[Aim of the task]: Look through the entries that follow and return each line that has the string "showing".

[Listed records]:
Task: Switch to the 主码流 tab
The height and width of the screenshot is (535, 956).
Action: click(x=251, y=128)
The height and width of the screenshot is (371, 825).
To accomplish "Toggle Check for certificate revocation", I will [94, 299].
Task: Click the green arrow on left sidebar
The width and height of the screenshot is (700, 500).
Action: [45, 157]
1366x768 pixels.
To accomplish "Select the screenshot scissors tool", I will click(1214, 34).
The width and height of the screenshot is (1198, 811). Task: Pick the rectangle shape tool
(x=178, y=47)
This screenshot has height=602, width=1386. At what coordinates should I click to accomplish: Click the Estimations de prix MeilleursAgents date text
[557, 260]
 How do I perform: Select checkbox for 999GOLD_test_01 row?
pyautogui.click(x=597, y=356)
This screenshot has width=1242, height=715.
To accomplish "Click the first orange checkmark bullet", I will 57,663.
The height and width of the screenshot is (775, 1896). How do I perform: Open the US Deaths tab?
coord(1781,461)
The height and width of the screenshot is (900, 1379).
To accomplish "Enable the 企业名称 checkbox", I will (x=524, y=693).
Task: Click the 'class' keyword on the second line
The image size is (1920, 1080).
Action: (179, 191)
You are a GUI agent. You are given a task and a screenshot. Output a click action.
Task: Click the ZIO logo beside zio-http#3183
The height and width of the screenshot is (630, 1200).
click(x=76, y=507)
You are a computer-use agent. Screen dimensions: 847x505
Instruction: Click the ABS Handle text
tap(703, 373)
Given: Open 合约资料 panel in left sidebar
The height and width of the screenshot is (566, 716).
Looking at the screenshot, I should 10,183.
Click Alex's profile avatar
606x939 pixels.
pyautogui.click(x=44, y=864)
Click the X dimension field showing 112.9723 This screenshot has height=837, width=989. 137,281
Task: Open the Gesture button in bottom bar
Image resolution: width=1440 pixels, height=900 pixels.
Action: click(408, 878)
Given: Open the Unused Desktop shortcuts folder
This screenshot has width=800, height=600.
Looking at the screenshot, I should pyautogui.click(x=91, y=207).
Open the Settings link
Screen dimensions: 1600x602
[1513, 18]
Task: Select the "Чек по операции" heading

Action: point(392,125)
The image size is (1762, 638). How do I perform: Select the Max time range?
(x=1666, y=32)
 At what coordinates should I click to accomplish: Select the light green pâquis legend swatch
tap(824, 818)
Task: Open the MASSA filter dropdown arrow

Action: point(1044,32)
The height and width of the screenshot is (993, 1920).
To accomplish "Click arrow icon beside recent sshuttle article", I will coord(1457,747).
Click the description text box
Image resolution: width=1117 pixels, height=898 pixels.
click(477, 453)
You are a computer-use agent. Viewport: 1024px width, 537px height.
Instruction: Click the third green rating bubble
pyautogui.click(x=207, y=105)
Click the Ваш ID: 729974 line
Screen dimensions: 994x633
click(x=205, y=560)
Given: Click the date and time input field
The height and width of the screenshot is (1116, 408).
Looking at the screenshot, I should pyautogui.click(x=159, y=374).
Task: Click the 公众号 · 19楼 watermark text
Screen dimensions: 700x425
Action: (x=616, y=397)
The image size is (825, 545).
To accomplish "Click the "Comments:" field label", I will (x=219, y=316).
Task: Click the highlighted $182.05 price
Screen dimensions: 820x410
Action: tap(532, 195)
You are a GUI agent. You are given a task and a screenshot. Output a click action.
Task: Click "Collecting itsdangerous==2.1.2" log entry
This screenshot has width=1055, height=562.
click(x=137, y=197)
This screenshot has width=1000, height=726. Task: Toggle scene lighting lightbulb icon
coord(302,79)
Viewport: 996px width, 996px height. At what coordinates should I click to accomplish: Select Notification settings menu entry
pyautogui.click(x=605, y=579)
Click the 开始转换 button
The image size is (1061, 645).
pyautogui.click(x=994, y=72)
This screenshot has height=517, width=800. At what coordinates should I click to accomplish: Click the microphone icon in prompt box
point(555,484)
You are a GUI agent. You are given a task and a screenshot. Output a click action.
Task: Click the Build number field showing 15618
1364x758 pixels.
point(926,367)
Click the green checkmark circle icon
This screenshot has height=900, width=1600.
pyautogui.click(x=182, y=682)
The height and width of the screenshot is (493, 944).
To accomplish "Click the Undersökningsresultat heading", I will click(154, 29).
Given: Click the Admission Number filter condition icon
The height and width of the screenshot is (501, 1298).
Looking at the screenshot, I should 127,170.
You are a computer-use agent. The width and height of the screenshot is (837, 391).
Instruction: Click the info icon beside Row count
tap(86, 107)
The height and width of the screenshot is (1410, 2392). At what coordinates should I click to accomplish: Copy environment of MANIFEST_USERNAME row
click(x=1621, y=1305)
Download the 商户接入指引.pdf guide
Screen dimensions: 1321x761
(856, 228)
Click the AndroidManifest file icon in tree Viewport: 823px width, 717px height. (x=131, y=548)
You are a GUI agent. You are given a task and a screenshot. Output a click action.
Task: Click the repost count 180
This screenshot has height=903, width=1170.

[Finished task]:
Click the X dimension field showing 112.9723 This screenshot has height=837, width=989. 137,281
Task: Click the Build number field showing 15618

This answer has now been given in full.